### DOCUMENT PASSAGE ###

Unfortunately, the high sensitivity of this source observed for
SF.sub.6 is not achieved with all the species which it would be
desirable to analyze. In common with most discharge sources, a
major limitation on the sensitivity arises from the magnitude of
the background signal, even when the source is used with a mass
analyzer fitted with an off-axis detector, as is now conventional.
Another problem encountered with such a source is instability of
the discharge itself which leads to a fluctuation in the level of
the background signal.
It is an object of the invention to provide an improved mass
spectrometer in which a sample present in a flowing gas may be
ionized by a discharge, flame or corona, and which produces a lower
background signal in the absence of the sample than previously
known types. It is a further object to provide an improved mass
spectrometer having a pulsed glow discharge ion source and which
has greater sensitivity than previously known types.
In accordance with these objectives there is provided a mass
spectrometer for the analysis of a sample of matter comprised in a
flow of gas, said spectrometer comprising:
a) means for causing gas comprising a said sample of matter to flow
through a plasma enclosure;
b) means for forming a plasma in gas within said plasma
enclosure;
c) conduit means through which gas and products formed in said
plasma may flow from said plasma enclosure to a sampling
member;
d) a sampling aperture formed in said sampling member through which
aperture ions characteristic of said sample of matter may pass from
said conduit means into a mass analyzer;
e) means for venting from said conduit means gas which does not
pass through said sampling aperture; and
f) means for maintaining said mass analyzer at a pressure of less
than 10.sup.-3 torr;
said conduit means being so constructed that there exists no
line-of-sight path between the interior of said plasma enclosure
and said the sampling aperture in said sampling member.

###

TASK OBJECTIVE: Return the stretch of the mass spectrometer passage that runs from "Another problem encountered" up to and including "the background signal.", copied word for word.

### DATA SHOWN ###

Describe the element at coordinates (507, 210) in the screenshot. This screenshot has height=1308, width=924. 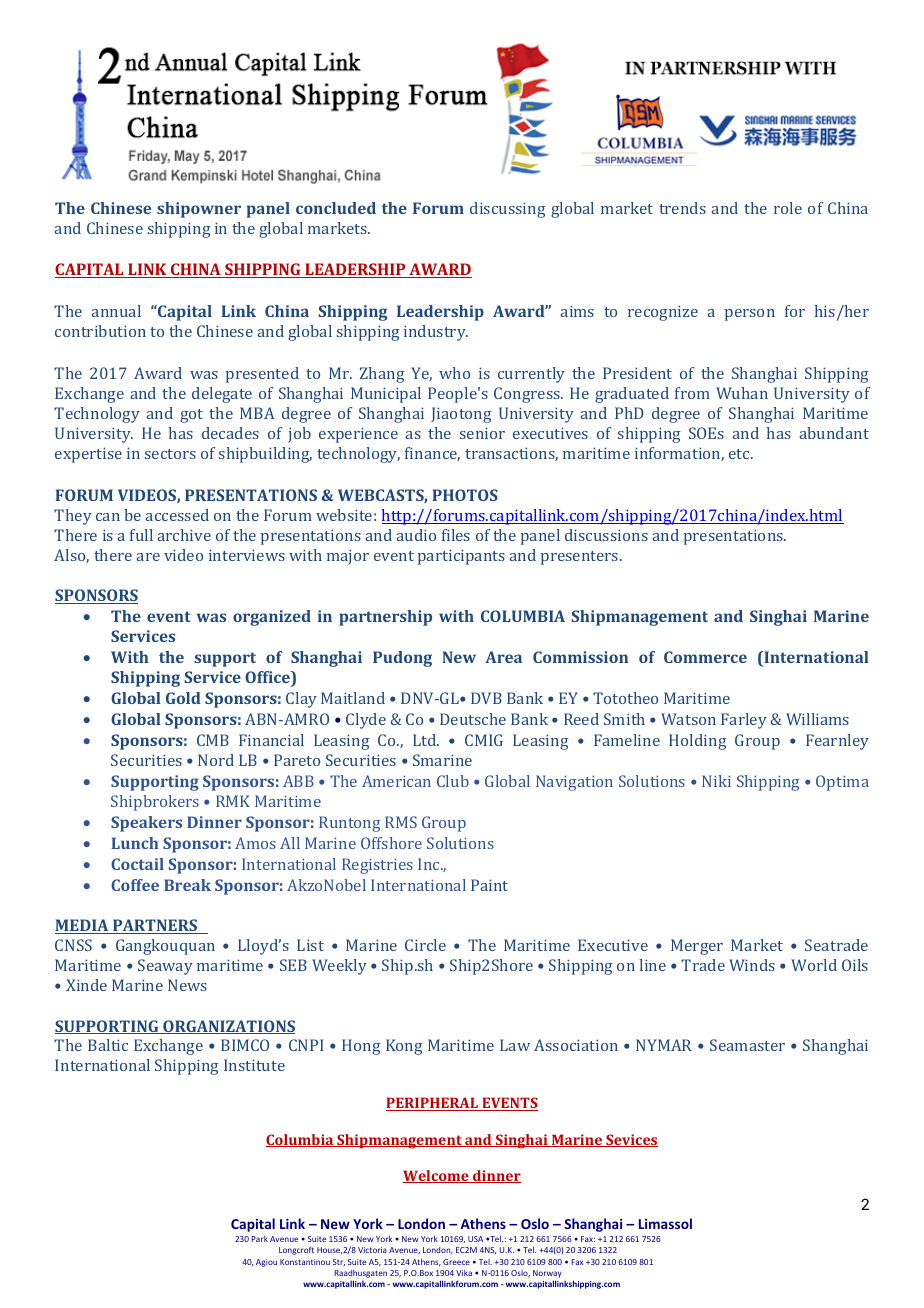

###

OUTPUT FOR THIS EXERCISE:
Another problem encountered with such a source is instability of
the discharge itself which leads to a fluctuation in the level of
the background signal.